Chinese officials have ordered banks to make sure that their slew of new loans is directed to real businesses rather than stock and real estate speculation.
China’s new bank loans more than doubled in the first half of the year from the same period of 2008, reaching 7.37 trillion yuan. The lending spree came as the government implemented a $587 billion stimulus package to keep the economy out of recession.
But worry has emerged that banks are ignoring basic lending standards and fueling bubbles in the stock and real estate markets, the Financial Times reports.
Bank loans helped fuel economic growth of 7.9 percent in China during the second quarter.
Wu Xialoing, recently retired as deputy governor of the central bank, has said new bank loans will probably increase 40 percent this year, leading to bubbles.
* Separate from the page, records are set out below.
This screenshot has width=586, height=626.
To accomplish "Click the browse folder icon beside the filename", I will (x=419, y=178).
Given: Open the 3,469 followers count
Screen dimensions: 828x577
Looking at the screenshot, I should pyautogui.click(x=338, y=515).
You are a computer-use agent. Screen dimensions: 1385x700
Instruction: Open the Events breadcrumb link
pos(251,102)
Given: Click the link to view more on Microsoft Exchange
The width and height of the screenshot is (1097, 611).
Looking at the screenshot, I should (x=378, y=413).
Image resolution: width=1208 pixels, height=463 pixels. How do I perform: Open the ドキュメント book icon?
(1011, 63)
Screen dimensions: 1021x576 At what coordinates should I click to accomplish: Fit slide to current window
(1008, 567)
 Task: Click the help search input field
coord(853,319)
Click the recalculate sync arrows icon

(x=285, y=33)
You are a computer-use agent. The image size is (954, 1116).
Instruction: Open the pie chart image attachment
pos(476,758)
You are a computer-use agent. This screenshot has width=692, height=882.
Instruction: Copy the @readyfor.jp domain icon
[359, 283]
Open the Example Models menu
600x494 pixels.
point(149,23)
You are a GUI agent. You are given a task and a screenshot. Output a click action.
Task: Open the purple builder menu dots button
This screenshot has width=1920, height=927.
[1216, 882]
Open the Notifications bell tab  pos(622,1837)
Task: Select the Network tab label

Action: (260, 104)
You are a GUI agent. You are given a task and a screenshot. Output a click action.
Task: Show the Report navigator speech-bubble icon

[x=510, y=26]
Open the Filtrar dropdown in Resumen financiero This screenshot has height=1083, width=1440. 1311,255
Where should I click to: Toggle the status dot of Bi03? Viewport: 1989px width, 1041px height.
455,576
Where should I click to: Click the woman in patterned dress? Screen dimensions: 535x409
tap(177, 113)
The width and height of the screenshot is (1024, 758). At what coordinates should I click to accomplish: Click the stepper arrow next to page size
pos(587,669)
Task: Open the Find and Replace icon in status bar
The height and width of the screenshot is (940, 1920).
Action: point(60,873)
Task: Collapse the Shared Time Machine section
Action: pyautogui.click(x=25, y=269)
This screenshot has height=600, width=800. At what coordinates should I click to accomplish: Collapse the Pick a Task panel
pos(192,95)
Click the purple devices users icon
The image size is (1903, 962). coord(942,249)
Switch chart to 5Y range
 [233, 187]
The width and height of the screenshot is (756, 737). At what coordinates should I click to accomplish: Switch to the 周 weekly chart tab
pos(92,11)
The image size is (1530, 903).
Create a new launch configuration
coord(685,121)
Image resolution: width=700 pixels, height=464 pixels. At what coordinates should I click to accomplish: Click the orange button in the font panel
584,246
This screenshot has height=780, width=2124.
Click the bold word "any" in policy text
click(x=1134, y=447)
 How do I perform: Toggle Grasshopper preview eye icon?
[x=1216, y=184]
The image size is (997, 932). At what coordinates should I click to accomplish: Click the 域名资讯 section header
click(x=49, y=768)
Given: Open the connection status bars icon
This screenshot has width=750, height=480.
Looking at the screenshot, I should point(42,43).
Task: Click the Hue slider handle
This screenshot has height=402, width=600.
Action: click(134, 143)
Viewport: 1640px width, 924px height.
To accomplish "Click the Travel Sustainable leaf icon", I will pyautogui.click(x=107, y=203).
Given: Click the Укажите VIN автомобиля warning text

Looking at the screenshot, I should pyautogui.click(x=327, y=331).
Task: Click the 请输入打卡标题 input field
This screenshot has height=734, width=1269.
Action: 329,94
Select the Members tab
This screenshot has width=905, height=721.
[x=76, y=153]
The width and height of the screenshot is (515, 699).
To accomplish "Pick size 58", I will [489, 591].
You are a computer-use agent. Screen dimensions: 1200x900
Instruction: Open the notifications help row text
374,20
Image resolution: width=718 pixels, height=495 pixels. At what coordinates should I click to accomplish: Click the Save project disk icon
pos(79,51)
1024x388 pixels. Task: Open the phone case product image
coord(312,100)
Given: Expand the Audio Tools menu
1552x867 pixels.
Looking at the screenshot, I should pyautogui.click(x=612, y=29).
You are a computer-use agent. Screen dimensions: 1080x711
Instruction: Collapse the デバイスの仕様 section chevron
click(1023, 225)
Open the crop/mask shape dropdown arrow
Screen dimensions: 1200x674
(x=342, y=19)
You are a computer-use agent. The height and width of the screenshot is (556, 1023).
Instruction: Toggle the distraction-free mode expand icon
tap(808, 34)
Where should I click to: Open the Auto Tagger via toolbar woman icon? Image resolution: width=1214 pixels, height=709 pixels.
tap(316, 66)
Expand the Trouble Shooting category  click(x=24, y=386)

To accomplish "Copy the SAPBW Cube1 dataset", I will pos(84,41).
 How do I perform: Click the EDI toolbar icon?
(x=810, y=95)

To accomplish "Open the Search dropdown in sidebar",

“China's economic recovery is being constructed on the back of a savaged banking system,” Derek Scissors, a research fellow at the Heritage Foundation in Washington, told the Financial Times.
“Tens of billions — and perhaps hundreds of billions — of dollars of loans will not be repaid.”
“China's economic policies have shifted from being unsustainable over the very long term to being unsustainable for any more than one year,” he says.
The central bank has noticed and is acting to drain liquidity.
"It's definitely time to start tightening policy," Ben Simpfendorfer, an economist with Royal Bank of Scotland, told The Wall Street Journal.